**To do**:
Your answer should be an exact copy of the lines from the start of the entries to the line containing "Open the Platforms dropdown", both included.

BEGIN Information given

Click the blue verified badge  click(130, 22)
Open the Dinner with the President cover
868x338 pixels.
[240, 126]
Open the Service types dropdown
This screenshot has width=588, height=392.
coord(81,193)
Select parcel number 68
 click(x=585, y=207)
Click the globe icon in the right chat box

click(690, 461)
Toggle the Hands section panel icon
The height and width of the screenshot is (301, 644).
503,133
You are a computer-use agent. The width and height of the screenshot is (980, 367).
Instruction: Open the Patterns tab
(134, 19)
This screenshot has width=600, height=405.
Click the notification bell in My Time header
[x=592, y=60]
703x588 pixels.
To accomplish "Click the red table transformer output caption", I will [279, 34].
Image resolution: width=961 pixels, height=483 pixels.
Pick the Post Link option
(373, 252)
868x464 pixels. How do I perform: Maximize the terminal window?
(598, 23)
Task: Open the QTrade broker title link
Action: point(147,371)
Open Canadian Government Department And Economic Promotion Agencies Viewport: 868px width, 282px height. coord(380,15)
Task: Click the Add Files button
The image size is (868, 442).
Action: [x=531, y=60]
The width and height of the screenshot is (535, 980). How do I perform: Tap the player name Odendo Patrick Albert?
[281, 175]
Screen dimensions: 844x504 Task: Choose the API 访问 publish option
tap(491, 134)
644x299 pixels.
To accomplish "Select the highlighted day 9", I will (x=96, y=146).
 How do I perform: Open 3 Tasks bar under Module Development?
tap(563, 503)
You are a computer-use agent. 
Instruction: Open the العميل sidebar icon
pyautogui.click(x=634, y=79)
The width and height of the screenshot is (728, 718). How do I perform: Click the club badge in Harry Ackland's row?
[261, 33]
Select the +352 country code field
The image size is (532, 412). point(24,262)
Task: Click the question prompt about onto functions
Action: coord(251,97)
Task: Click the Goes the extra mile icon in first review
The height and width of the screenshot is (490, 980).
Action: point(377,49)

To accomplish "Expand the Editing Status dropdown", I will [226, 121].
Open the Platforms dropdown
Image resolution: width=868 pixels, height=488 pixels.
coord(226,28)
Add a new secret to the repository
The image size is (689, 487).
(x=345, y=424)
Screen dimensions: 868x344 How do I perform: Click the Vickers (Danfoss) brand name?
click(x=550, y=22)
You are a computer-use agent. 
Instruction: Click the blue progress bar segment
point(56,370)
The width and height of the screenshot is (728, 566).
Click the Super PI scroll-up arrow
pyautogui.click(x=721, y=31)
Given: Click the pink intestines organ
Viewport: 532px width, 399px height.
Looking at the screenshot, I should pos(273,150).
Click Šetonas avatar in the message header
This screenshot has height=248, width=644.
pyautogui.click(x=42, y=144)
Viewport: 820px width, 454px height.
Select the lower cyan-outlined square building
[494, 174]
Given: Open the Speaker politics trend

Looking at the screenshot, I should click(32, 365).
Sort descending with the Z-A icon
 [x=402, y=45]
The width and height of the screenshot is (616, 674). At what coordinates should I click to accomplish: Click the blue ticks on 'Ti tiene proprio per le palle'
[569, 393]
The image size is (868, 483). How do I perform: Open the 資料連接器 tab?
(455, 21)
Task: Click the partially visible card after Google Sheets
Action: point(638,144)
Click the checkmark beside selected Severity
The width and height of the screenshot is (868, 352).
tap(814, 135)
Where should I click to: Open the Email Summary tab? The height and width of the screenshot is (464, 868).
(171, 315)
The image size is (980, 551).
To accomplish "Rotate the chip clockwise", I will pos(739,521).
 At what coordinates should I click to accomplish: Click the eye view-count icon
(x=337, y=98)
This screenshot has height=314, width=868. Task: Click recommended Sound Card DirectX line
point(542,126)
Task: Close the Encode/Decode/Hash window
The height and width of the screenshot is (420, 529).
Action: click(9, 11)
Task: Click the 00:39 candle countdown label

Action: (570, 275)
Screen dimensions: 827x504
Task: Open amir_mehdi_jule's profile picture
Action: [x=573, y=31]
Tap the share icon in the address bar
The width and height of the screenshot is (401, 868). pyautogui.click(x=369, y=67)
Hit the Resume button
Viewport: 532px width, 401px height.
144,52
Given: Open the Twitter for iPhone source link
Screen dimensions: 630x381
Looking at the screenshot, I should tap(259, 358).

END Information given

**Output below**:
Click the blue verified badge  click(130, 22)
Open the Dinner with the President cover
868x338 pixels.
[240, 126]
Open the Service types dropdown
This screenshot has width=588, height=392.
coord(81,193)
Select parcel number 68
 click(x=585, y=207)
Click the globe icon in the right chat box

click(690, 461)
Toggle the Hands section panel icon
The height and width of the screenshot is (301, 644).
503,133
You are a computer-use agent. The width and height of the screenshot is (980, 367).
Instruction: Open the Patterns tab
(134, 19)
This screenshot has width=600, height=405.
Click the notification bell in My Time header
[x=592, y=60]
703x588 pixels.
To accomplish "Click the red table transformer output caption", I will [279, 34].
Image resolution: width=961 pixels, height=483 pixels.
Pick the Post Link option
(373, 252)
868x464 pixels. How do I perform: Maximize the terminal window?
(598, 23)
Task: Open the QTrade broker title link
Action: point(147,371)
Open Canadian Government Department And Economic Promotion Agencies Viewport: 868px width, 282px height. coord(380,15)
Task: Click the Add Files button
The image size is (868, 442).
Action: [x=531, y=60]
The width and height of the screenshot is (535, 980). How do I perform: Tap the player name Odendo Patrick Albert?
[281, 175]
Screen dimensions: 844x504 Task: Choose the API 访问 publish option
tap(491, 134)
644x299 pixels.
To accomplish "Select the highlighted day 9", I will (x=96, y=146).
 How do I perform: Open 3 Tasks bar under Module Development?
tap(563, 503)
You are a computer-use agent. 
Instruction: Open the العميل sidebar icon
pyautogui.click(x=634, y=79)
The width and height of the screenshot is (728, 718). How do I perform: Click the club badge in Harry Ackland's row?
[261, 33]
Select the +352 country code field
The image size is (532, 412). point(24,262)
Task: Click the question prompt about onto functions
Action: coord(251,97)
Task: Click the Goes the extra mile icon in first review
The height and width of the screenshot is (490, 980).
Action: point(377,49)

To accomplish "Expand the Editing Status dropdown", I will [226, 121].
Open the Platforms dropdown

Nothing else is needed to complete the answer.